Write your programs incrementally and test them as you go. This is really crucial to success: don’t write lots of code and then test it all at once! Write a little code, make sure it works, then add some more and test it again.
Don’t assume that if your program passes the sample tests we provide that it is completely correct. Come up with your own test cases and verify that the program is producing the right output on them.
Avoid writing any lines of code that exceed 80 columns.
- Always work in a terminal window that is 80 characters wide (resize it to be this wide)
- In vscode, at the bottom right in the window, there is an indication of both the line and the column of the cursor.

Function Comments

All functions should have a top-level comment! Please see our function example page if you are confused about writing function comments.

Goals

Write a program that uses linear search
Write a program that uses binary search
Continue practicing Top-Down Design (TDD)
Connect CS topics with real-world data

1. Searching the Top 500 "Greatest" Novels database

1.1. The Top 500 "Greatest" Novels database

For this this assignment, we will be working with a real-world dataset from the Responsible Datasets in Context website. We downloaded the Top 500 "Greatest" Novels database that you will be using for this lab and edited out a few columns to make the dataset more manageable.

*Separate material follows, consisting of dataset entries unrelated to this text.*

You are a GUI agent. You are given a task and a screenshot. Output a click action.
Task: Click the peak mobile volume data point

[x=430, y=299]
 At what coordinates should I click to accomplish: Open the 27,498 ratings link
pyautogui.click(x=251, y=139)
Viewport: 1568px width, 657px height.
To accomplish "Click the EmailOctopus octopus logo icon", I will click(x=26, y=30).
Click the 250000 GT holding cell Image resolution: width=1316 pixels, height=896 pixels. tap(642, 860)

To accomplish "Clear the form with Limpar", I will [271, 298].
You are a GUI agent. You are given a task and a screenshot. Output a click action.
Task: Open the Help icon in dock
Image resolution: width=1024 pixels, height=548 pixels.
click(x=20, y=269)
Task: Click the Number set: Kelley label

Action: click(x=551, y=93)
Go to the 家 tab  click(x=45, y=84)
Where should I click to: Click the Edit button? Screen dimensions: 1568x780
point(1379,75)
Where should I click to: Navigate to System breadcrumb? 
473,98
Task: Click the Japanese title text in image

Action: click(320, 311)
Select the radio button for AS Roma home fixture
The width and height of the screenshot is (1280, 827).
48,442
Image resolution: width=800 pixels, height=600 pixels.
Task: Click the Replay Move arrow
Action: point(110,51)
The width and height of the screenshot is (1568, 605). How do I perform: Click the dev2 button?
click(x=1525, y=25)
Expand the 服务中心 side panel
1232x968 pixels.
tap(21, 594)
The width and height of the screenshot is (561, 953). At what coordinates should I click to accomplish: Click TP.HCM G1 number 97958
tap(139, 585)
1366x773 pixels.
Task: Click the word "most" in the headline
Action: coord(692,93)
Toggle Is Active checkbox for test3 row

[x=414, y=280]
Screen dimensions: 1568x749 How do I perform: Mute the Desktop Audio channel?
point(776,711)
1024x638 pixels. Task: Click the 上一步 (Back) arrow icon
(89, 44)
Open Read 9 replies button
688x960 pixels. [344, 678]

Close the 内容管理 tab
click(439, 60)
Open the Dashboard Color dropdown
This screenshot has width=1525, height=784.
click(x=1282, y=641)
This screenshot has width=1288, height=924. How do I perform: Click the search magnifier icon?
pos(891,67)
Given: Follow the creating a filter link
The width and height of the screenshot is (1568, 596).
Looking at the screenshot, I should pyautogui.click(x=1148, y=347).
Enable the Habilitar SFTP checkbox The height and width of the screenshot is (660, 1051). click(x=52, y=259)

We encourage you to visit the link so you can read more about the dataset. That website says that "[t]his dataset contains information on the top 500 novels most widely held in libraries, according to OCLC, a library organization with over 16,000 member libraries in over 100 countries."

The data we will be working with are stored in a delimiter-separated value format and is located at: /data/cs21/novels/novels.dsv

there are actually two versions of the data file; the primary one is: /data/cs21/novels/novels.dsv but there’s also a copy that’s had most of the lines removed, which may be easier to use for testing your program, particularly in the early stages: /data/cs21/novels/novels_small.dsv. That file only contains novels published since 2008 and contains only 30 novels.

Each line in the file contains 7 pieces of information about a novel summarized below:

Table 1. Features of 500 Novels dataset
Feature index	Type	Description
0	str	title
1	str	author
2	int	publication year
3	str	the gender of the author (see note)
4	int	rank of the novel by how often it is held in libraries
5	float	the average rating on Goodreads
6	int	the number of ratings on Goodreads

Note: As explained on the website where we downloaded the data, the gender of the author is according to an external data source that only contained binary gender categories. Therefore, this data may not accurately reflect gender for authors who identified differently.

Here are the first few lines and the last few lines of the file. Each column is separated using the symbol | (called the "pipe symbol") as shown below. The pipe symbol is located above the "Enter" or "Return" key on most keyboards.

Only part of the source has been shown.